The right coaching approach starts with results: are deals closing? Is revenue growing? Is the pipeline healthy? If the outcomes are positive, the specific activities matter less. Only when results lag should a manager dig into the activity metrics to diagnose what is happening at each stage of the process.

This approach respects the salesperson’s autonomy while maintaining accountability. Nobody wants to be micromanaged on daily call counts when they are consistently hitting their numbers. Conversely, when results are falling short, activity data provides the diagnostic lens to identify where the process is breaking down.

Building the Process Before Hiring the Person

Joey stresses that the biggest mistake agency owners make is hiring a salesperson before documenting their sales process. If the owner has been closing deals through instinct, relationships, and improvisation, there is nothing repeatable to hand off.

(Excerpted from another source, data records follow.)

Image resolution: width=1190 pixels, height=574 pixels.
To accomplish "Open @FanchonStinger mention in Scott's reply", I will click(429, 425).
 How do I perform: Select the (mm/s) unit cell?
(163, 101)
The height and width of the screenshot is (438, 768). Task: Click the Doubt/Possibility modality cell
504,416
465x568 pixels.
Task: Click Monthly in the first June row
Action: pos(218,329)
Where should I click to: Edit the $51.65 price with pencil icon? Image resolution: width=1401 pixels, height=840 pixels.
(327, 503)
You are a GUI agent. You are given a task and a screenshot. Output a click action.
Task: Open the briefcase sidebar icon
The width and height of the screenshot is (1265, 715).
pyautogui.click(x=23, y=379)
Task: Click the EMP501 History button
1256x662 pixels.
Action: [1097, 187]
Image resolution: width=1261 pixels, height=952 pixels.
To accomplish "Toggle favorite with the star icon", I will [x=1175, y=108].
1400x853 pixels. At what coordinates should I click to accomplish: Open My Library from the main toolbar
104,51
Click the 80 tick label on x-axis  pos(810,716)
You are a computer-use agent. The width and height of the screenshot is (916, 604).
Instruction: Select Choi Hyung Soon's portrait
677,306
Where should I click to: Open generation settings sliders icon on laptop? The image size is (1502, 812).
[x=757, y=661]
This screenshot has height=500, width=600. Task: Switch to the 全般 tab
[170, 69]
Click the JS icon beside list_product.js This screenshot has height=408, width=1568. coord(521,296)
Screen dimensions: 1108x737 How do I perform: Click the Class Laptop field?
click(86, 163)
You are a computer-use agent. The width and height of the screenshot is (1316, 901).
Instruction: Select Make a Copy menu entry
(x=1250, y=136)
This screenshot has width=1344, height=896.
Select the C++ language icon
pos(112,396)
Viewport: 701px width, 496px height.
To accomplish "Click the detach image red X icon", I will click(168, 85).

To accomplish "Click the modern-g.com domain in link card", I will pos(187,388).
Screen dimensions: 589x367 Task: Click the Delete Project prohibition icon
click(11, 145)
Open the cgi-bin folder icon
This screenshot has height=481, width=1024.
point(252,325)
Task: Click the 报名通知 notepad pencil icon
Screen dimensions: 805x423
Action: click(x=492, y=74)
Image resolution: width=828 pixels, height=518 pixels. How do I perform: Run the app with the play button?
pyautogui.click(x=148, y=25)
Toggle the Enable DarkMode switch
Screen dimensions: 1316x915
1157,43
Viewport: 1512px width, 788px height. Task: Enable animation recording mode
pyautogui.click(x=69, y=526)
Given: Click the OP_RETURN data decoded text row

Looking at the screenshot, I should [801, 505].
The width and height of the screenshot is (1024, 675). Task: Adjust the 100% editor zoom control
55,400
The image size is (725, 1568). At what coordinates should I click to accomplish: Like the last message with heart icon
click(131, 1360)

Before making the hire, agency owners should document their sales process end to end: how leads enter the pipeline, how they are qualified, what the discovery conversation looks like, how proposals are structured, and how deals close. This documentation does not need to be perfect, but it needs to exist. A new salesperson with a documented process and mediocre natural talent will outperform a talented salesperson with no process to follow.

The Owner’s New Role

The final part of the conversation addresses what the agency owner’s role looks like after the transition. Joey frames it as a shift from individual contributor to coach and strategist. The owner’s job becomes pipeline management, deal strategy for key accounts, coaching conversations with the sales team, and building relationships at the partnership and referral level.

This transition is not easy - it requires letting go of the identity tied to being the closer. But it is the only path to building an agency that can grow beyond the owner’s personal capacity.